**Work to complete:**
Respond with exact copies of the lines running from the line that contains "Edit the Seal" to the end of the material.

━━━ Excerpted records

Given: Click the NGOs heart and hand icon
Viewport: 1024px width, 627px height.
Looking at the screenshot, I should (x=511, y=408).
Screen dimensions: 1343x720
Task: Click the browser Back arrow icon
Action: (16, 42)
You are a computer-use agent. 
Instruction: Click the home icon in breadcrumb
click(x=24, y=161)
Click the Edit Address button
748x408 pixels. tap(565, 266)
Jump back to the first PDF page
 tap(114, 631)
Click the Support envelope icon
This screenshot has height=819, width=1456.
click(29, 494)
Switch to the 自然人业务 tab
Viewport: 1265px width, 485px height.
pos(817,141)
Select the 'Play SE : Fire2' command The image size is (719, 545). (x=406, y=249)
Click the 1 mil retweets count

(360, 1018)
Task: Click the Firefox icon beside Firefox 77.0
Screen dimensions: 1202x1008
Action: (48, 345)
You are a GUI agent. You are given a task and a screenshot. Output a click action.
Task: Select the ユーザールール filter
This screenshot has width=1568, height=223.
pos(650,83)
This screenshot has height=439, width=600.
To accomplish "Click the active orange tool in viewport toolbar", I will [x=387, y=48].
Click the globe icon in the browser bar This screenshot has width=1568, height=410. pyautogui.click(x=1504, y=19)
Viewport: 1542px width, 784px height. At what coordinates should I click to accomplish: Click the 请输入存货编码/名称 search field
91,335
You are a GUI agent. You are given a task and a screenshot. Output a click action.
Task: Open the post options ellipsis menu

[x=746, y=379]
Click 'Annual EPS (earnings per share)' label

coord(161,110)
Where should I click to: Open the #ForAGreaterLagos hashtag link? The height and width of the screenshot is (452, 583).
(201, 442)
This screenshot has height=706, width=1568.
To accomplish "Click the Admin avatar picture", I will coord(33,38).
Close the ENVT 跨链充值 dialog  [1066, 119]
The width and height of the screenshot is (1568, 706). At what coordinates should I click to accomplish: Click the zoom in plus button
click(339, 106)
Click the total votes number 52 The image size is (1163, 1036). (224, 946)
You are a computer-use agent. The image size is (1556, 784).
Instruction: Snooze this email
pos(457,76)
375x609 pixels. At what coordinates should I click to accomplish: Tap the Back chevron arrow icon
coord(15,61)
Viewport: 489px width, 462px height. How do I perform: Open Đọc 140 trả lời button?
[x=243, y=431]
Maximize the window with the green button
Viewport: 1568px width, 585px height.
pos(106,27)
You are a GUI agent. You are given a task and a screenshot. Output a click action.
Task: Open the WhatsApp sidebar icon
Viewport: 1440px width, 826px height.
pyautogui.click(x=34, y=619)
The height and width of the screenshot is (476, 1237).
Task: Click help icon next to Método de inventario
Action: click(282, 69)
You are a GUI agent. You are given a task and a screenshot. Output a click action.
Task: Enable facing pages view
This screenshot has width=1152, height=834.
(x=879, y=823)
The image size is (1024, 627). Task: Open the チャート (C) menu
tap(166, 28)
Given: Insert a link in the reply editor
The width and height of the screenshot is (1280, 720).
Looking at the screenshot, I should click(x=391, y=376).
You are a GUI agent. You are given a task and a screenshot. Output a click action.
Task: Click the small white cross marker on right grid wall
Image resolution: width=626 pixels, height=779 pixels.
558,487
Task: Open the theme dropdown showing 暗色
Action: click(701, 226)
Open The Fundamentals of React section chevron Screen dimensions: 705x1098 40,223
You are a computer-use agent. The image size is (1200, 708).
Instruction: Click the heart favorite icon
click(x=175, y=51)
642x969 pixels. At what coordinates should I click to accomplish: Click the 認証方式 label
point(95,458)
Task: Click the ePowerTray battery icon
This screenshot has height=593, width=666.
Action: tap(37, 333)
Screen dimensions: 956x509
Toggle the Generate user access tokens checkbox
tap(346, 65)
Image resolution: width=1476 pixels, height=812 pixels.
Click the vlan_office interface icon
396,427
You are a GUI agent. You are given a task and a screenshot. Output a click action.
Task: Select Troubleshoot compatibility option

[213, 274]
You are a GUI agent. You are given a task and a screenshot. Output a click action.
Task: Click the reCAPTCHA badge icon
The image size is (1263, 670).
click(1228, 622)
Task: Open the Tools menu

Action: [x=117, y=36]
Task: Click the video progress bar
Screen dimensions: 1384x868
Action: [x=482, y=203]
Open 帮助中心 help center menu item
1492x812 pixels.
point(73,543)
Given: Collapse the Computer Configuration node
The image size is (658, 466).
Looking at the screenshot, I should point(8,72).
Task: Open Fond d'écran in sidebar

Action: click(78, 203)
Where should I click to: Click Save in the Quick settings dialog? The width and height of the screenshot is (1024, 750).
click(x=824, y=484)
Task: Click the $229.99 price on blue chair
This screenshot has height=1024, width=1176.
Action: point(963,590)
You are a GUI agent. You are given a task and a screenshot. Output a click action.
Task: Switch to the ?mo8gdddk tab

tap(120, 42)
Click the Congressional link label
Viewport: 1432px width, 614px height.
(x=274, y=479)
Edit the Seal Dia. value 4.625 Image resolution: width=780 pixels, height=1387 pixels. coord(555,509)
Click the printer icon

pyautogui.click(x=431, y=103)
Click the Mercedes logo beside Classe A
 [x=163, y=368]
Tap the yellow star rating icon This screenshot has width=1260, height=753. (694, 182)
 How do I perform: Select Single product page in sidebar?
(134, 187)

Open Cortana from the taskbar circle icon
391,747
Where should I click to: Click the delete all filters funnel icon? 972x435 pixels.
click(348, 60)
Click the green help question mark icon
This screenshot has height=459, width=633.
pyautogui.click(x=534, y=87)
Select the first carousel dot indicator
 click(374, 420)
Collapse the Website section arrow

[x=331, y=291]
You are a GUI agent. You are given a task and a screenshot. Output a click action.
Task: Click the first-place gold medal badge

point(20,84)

━━━━━━

**Result of this exercise:**
Edit the Seal Dia. value 4.625 Image resolution: width=780 pixels, height=1387 pixels. coord(555,509)
Click the printer icon

pyautogui.click(x=431, y=103)
Click the Mercedes logo beside Classe A
 [x=163, y=368]
Tap the yellow star rating icon This screenshot has width=1260, height=753. (694, 182)
 How do I perform: Select Single product page in sidebar?
(134, 187)

Open Cortana from the taskbar circle icon
391,747
Where should I click to: Click the delete all filters funnel icon? 972x435 pixels.
click(348, 60)
Click the green help question mark icon
This screenshot has height=459, width=633.
pyautogui.click(x=534, y=87)
Select the first carousel dot indicator
 click(374, 420)
Collapse the Website section arrow

[x=331, y=291]
You are a GUI agent. You are given a task and a screenshot. Output a click action.
Task: Click the first-place gold medal badge

point(20,84)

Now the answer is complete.